* **PROBLEM DETAILS**
Copy out the entries below exactly as they stand, but only from the line containing "Given: Click コンテンツを追加" through the line containing "Given: Collapse the Filters tree node".

* **SUPPLIED INFORMATION**

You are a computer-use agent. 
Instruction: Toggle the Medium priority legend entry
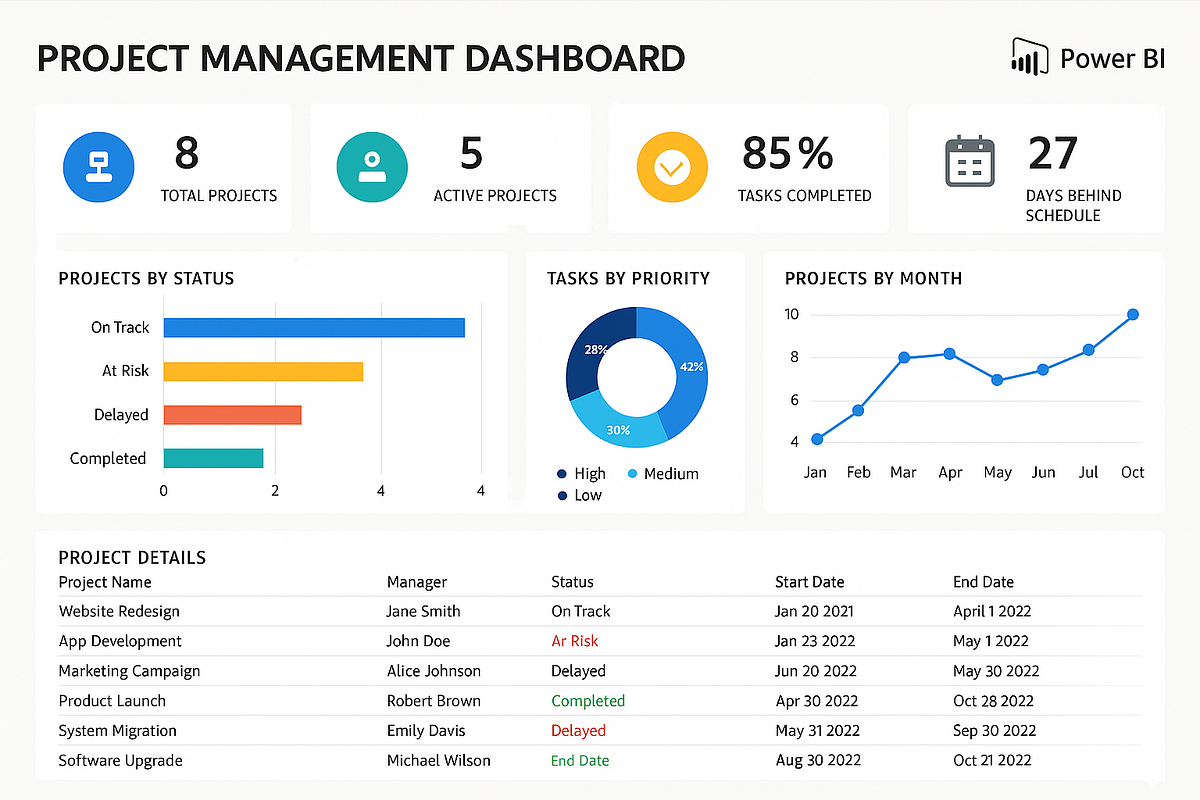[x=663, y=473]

...

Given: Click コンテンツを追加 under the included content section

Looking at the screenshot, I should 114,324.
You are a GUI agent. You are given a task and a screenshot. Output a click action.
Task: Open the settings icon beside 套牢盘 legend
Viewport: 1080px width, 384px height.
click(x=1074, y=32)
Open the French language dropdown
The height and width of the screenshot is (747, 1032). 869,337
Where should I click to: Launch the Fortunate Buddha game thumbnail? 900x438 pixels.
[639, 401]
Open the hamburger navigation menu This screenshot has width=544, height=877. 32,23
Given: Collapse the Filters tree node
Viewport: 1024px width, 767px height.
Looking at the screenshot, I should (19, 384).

--

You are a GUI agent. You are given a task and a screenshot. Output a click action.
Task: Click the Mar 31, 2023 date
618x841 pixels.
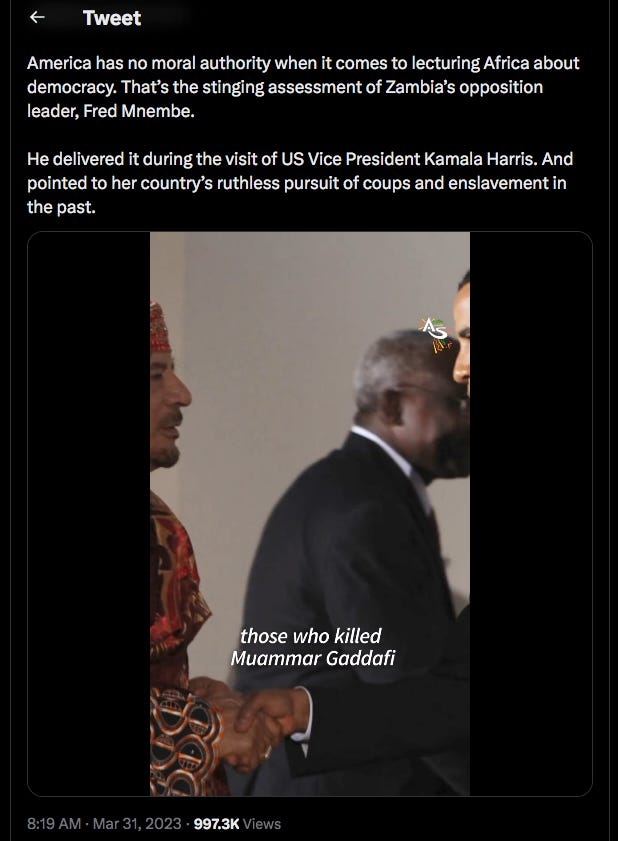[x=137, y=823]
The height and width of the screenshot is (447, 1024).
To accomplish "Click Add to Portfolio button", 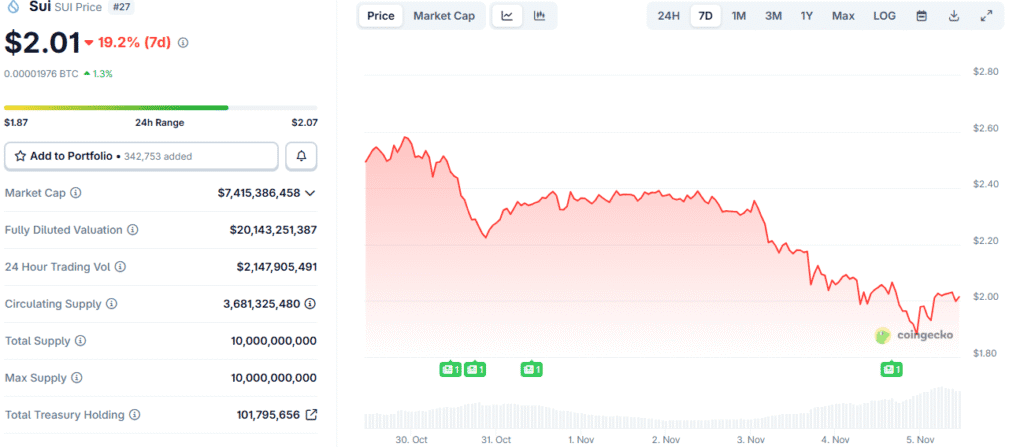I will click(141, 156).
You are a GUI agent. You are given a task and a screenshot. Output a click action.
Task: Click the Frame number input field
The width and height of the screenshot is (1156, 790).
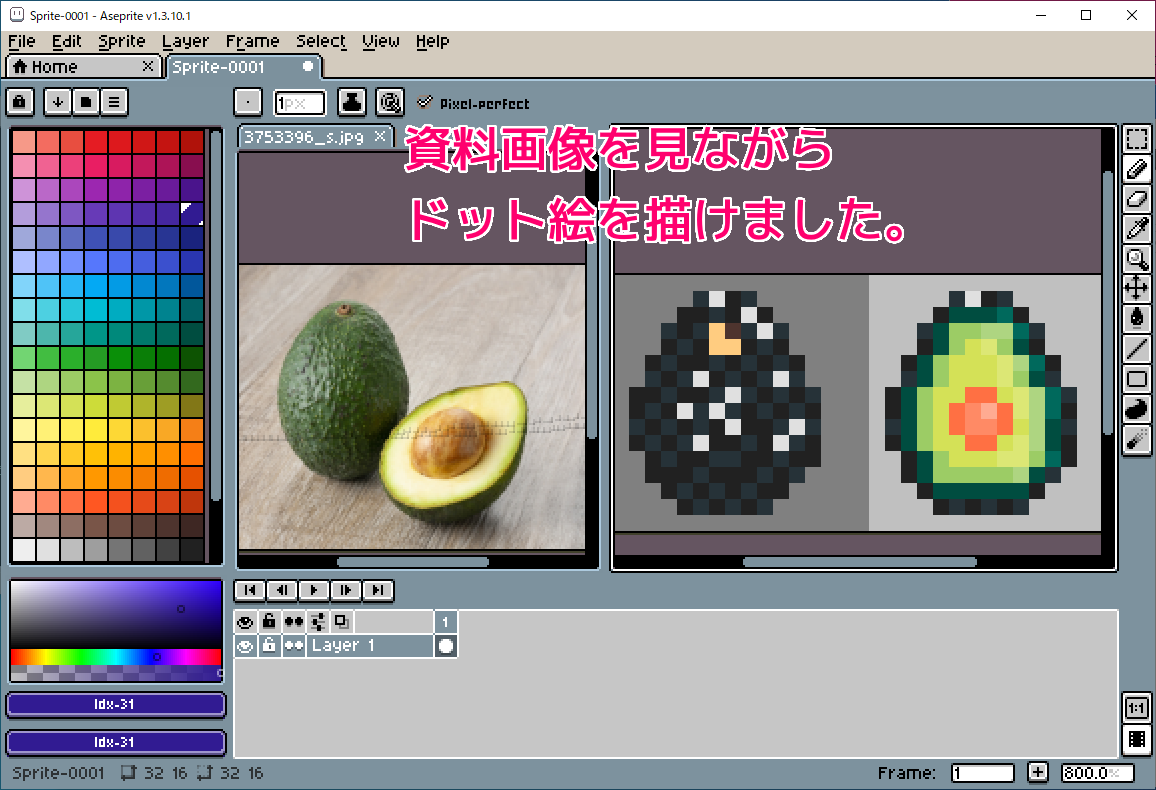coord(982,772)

* **ANSWER**
Given: Click コンテンツを追加 under the included content section

Looking at the screenshot, I should 114,324.
You are a GUI agent. You are given a task and a screenshot. Output a click action.
Task: Open the settings icon beside 套牢盘 legend
Viewport: 1080px width, 384px height.
click(x=1074, y=32)
Open the French language dropdown
The height and width of the screenshot is (747, 1032). 869,337
Where should I click to: Launch the Fortunate Buddha game thumbnail? 900x438 pixels.
[639, 401]
Open the hamburger navigation menu This screenshot has width=544, height=877. 32,23
Given: Collapse the Filters tree node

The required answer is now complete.